─── Extrait choisi

Pour le coup, ceci passe la plaisanterie, et je suis fâché tout rouge. Comment donc, voilà trois semaines que je n’ai pas reçu un mot de vous! Comptez-vous ne m’écrire que tous les mois? Je vous préviens que cela ne m’arrange pas du tout. Depuis bientôt quinze jours, tous les courriers me donnent une impatience, parce que j’attends quelque chose de vous et que je ne vois rien. Est-ce que, par hasard, vous voudriez vous faire désirer? Eh! mon ami, cela n’est pas nécessaire; d’autant plus que si j’ai manqué à ma parole de vous écrire deux fois par semaine, c’est votre faute. Je vous ai écrit trois fois sans recevoir de nouvelles. Ma foi! à la fin, je me suis reposé. Vous ne me direz pas au moins que le Correspondant vous occupe beaucoup, car je n’y ai reconnu aucun article de vous. S’il s’en trouve, la manière dont ils sont faits ne vous a, bien sûr, pas coûté beaucoup. Ainsi, je vous déclare inexcusable.

Mais je devine. Vous avez été au bal. On vous a jeté par le nez quelque vieille rose, fanée quelques instants plus tôt que celle qui…; et quand on peut flairer une rose de cette espèce, on est content du souvenir qu’elle laisse. On est triste de n’y être pas encore, on est rêveur, on est…, que sais-je, moi? On passe son temps à regarder quelques feuilles flétries, sur lesquelles le coeur, peut-être même l’esprit, se reposerait des journées entières. Pauvre esprit!

Un temps fut que j’étais comme vous. Une certaine personne, mais à qui je n’avais jamais rien dit, que je ne pouvais voir que par côté, pas toujours même, trois fois par semaine, une heure ou deux, au catéchisme. Cela me rendit malheureux pendant longtemps. Cela passa, parce que je ne la vis plus. Quand je la rencontre, cela ne me fait pas grand’chose(2). Maintenant, je ne suis pas invulnérable, tant s’en faut. Mais quoique telle personne me fasse plus d’impression que telle autre, je ne suis pas exclusif.

──────
─── Lignes fournies

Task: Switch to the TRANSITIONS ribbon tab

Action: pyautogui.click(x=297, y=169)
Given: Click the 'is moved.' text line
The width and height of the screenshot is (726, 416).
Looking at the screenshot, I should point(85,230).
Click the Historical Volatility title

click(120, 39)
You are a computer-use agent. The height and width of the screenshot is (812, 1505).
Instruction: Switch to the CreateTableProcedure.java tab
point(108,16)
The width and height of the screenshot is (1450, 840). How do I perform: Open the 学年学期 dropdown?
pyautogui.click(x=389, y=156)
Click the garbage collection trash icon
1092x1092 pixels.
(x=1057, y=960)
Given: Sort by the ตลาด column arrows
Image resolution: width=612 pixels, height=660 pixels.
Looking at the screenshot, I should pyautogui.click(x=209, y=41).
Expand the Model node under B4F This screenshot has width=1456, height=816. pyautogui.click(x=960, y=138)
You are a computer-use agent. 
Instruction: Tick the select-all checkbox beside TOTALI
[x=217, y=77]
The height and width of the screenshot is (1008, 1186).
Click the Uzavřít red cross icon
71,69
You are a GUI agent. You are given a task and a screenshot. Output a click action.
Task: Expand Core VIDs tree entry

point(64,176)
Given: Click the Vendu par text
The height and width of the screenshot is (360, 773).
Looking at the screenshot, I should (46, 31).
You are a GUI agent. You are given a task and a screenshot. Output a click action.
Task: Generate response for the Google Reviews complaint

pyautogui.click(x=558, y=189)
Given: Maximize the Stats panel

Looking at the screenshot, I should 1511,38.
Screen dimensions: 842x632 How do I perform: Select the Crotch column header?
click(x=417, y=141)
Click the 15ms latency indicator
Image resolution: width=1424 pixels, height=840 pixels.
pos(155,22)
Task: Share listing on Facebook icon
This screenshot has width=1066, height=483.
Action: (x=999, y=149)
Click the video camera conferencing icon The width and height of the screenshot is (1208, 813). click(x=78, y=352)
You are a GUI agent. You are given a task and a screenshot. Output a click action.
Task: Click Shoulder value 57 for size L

──────

* **Énoncé**
Recopiez tout l'extrait choisi depuis « Mais je devine. » jusqu'à « entières. Pauvre esprit! », en substituant « théâtre » à « bal ».

* **Réponse attendue**
Mais je devine. Vous avez été au théâtre. On vous a jeté par le nez quelque vieille rose, fanée quelques instants plus tôt que celle qui…; et quand on peut flairer une rose de cette espèce, on est content du souvenir qu’elle laisse. On est triste de n’y être pas encore, on est rêveur, on est…, que sais-je, moi? On passe son temps à regarder quelques feuilles flétries, sur lesquelles le coeur, peut-être même l’esprit, se reposerait des journées entières. Pauvre esprit!